First, I am in awe of the incredible impact that so many scientists are making in developing countries with limited resources. It is my hope that we not minimize the accomplishments of these gifted individuals with our reliance on simplistic metrics such as publication numbers, impact factors, and h-indices. Second, I look forward to the day when we hold a multitude of critically important scientific careers in the same regard as we do professorships. Today, we need scientific talent in a vast array of occupations outside of academia to keep the world’s scientific enterprise afloat. Such choices need more credit and visibility. Expanding our definition of the scientific community, I believe, serves to enrich us rather than dilute us.
And third, as we celebrate the largest number of female national award recipients in the history of ACS, we also must recognize that we have far to go in embracing and empowering all who seek scientific careers regardless of race, religion, social status, gender identification, and physical disability. Although social diversity may sometimes make us uncomfortable, it is proven that discomfort can push us to work harder and be more creative in our problem solving.
As I look back on my career, I take great pride in my research accomplishments, but I realize that I have found my deepest fulfillment in the human interactions. My life is rich beyond measure from the mentors who have shared their gifts with me, the colleagues who have expanded my capacities, and the students and postdocs who have taught me as I’ve worked to guide them. I am constantly inspired by the spirit of the people I have met through COACh who prove time and again the power of courage and creativity. It’s easy for us to get lost in the complexities of our work, but it’s important to remember that we can’t succeed without one another. Our human connections are crucial to making great science.
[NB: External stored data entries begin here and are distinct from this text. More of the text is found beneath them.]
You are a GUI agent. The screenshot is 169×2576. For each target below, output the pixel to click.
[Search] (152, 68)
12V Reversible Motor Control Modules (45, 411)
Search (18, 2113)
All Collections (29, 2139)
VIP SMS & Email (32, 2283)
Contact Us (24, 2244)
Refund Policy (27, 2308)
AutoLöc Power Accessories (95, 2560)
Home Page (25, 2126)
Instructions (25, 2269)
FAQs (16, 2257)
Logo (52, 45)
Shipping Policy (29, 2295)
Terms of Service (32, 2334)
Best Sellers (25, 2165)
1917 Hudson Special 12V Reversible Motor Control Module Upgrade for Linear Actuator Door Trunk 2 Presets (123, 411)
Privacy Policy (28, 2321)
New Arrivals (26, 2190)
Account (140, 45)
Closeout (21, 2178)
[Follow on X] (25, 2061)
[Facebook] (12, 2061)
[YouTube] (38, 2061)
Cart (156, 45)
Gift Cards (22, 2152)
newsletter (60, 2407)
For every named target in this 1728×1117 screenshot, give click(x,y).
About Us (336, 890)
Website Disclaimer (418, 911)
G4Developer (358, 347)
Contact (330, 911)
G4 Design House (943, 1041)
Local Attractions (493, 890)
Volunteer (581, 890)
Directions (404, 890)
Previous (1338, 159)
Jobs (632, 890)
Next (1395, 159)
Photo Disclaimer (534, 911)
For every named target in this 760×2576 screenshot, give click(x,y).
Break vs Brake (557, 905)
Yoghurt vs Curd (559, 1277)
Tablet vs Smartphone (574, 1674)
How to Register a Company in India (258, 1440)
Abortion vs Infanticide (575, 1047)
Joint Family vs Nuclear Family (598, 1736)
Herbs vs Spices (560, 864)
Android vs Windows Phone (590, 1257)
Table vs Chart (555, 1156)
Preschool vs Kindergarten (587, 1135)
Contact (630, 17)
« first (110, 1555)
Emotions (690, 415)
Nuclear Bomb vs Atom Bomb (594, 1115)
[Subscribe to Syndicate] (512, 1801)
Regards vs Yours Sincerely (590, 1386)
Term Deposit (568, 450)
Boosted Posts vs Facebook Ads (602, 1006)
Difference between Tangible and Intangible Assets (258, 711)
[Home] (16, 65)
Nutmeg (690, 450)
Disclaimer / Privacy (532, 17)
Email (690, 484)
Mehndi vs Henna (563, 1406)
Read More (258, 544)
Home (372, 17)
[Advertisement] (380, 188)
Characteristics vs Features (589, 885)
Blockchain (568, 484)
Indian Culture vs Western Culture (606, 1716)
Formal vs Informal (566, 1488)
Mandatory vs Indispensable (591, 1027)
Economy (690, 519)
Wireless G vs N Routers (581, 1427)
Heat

Finally, I want to acknowledge it’s not lost on me that I’m not the typical recipient of this award, which, of course, is evident from my background, my forays far beyond the laboratory, and most obviously, my gender. I am profoundly grateful to all who have been a part of placing this beautician’s daughter here at this moment. Because of you, I hold the hope that my selection is an important step toward making it typical—and that it serves as a welcome sign to the diversity of humanity that science has such ability to attract.